Saved data entries:
Start of Block
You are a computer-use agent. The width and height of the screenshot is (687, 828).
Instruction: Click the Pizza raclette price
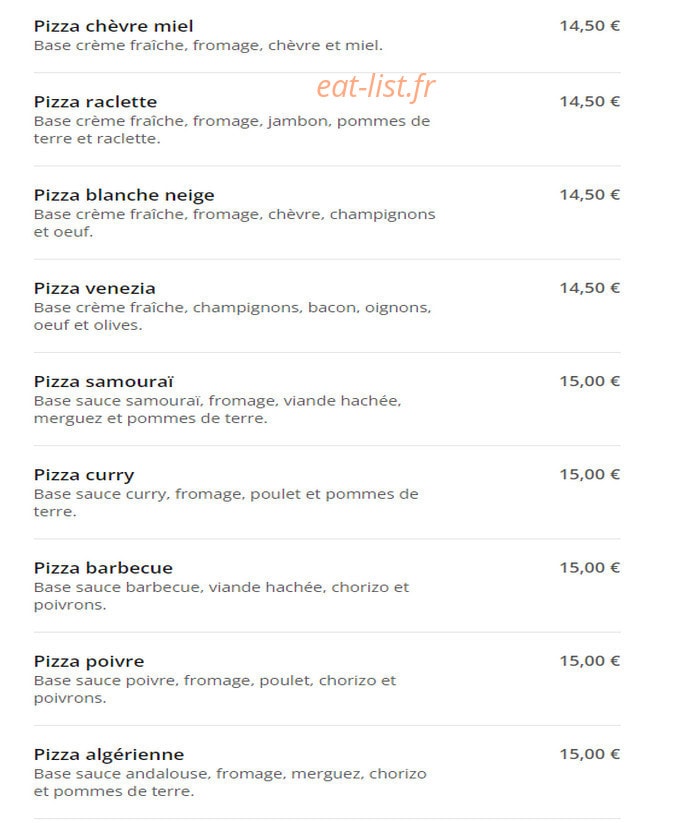[590, 101]
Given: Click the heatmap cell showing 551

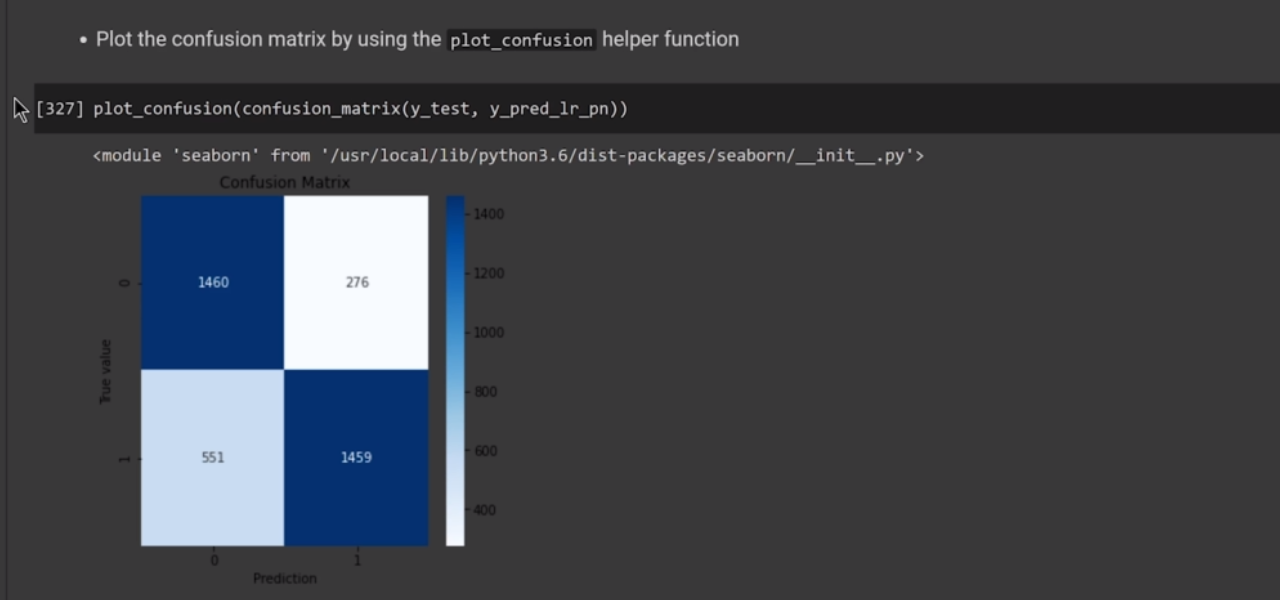Looking at the screenshot, I should [213, 458].
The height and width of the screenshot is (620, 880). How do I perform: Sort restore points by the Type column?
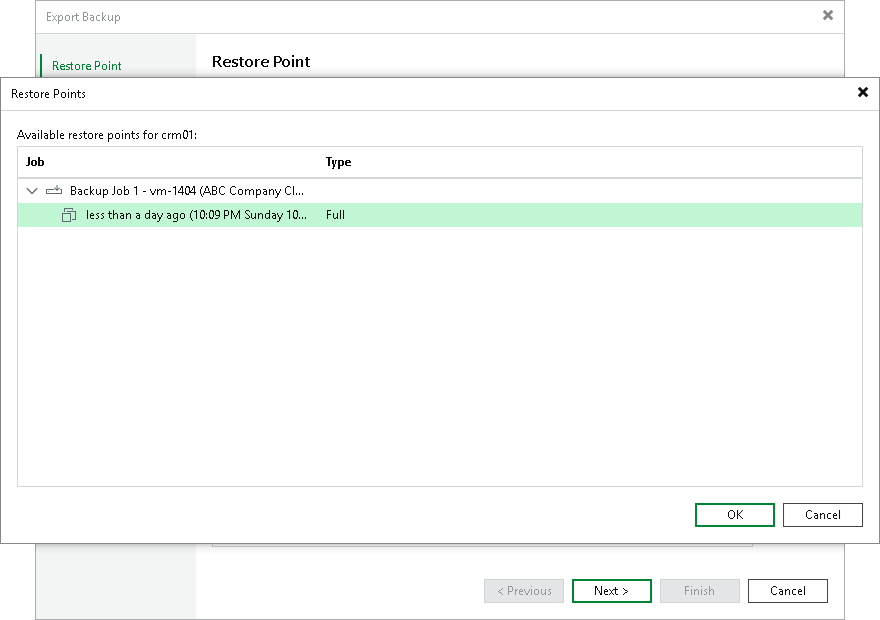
End of Block
### Activity
Write out exactly, and nothing more than, the lines of the entries above from the line containing "Given: Click the heatmap cell showing 551" through the final line; omit any pictures.

### Task output
Given: Click the heatmap cell showing 551

Looking at the screenshot, I should [213, 458].
The height and width of the screenshot is (620, 880). How do I perform: Sort restore points by the Type column?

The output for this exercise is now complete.